Reproduce each of the following records word for word.

....

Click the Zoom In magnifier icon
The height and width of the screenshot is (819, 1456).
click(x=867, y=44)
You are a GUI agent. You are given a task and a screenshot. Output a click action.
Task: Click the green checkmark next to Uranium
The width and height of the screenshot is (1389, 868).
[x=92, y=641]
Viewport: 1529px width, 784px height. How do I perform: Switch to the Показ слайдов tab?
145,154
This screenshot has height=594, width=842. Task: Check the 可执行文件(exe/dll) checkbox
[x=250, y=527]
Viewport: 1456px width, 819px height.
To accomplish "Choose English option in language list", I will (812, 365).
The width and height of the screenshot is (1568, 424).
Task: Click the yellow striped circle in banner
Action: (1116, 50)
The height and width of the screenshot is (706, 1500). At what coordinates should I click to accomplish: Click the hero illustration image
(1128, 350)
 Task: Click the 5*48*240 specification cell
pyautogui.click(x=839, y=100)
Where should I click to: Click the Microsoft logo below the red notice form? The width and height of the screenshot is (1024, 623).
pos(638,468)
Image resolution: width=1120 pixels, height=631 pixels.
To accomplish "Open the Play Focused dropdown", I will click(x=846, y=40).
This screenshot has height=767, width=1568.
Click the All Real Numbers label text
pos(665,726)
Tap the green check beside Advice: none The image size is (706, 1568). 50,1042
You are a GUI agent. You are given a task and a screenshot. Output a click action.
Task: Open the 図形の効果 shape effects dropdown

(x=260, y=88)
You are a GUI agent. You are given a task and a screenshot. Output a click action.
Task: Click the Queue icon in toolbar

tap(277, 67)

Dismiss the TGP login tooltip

....

[Task response]
Click the Zoom In magnifier icon
The height and width of the screenshot is (819, 1456).
click(x=867, y=44)
You are a GUI agent. You are given a task and a screenshot. Output a click action.
Task: Click the green checkmark next to Uranium
The width and height of the screenshot is (1389, 868).
[x=92, y=641]
Viewport: 1529px width, 784px height. How do I perform: Switch to the Показ слайдов tab?
145,154
This screenshot has height=594, width=842. Task: Check the 可执行文件(exe/dll) checkbox
[x=250, y=527]
Viewport: 1456px width, 819px height.
To accomplish "Choose English option in language list", I will (812, 365).
The width and height of the screenshot is (1568, 424).
Task: Click the yellow striped circle in banner
Action: (1116, 50)
The height and width of the screenshot is (706, 1500). At what coordinates should I click to accomplish: Click the hero illustration image
(1128, 350)
 Task: Click the 5*48*240 specification cell
pyautogui.click(x=839, y=100)
Where should I click to: Click the Microsoft logo below the red notice form? The width and height of the screenshot is (1024, 623).
pos(638,468)
Image resolution: width=1120 pixels, height=631 pixels.
To accomplish "Open the Play Focused dropdown", I will click(x=846, y=40).
This screenshot has height=767, width=1568.
Click the All Real Numbers label text
pos(665,726)
Tap the green check beside Advice: none The image size is (706, 1568). 50,1042
You are a GUI agent. You are given a task and a screenshot. Output a click action.
Task: Open the 図形の効果 shape effects dropdown

(x=260, y=88)
You are a GUI agent. You are given a task and a screenshot. Output a click action.
Task: Click the Queue icon in toolbar

tap(277, 67)

Dismiss the TGP login tooltip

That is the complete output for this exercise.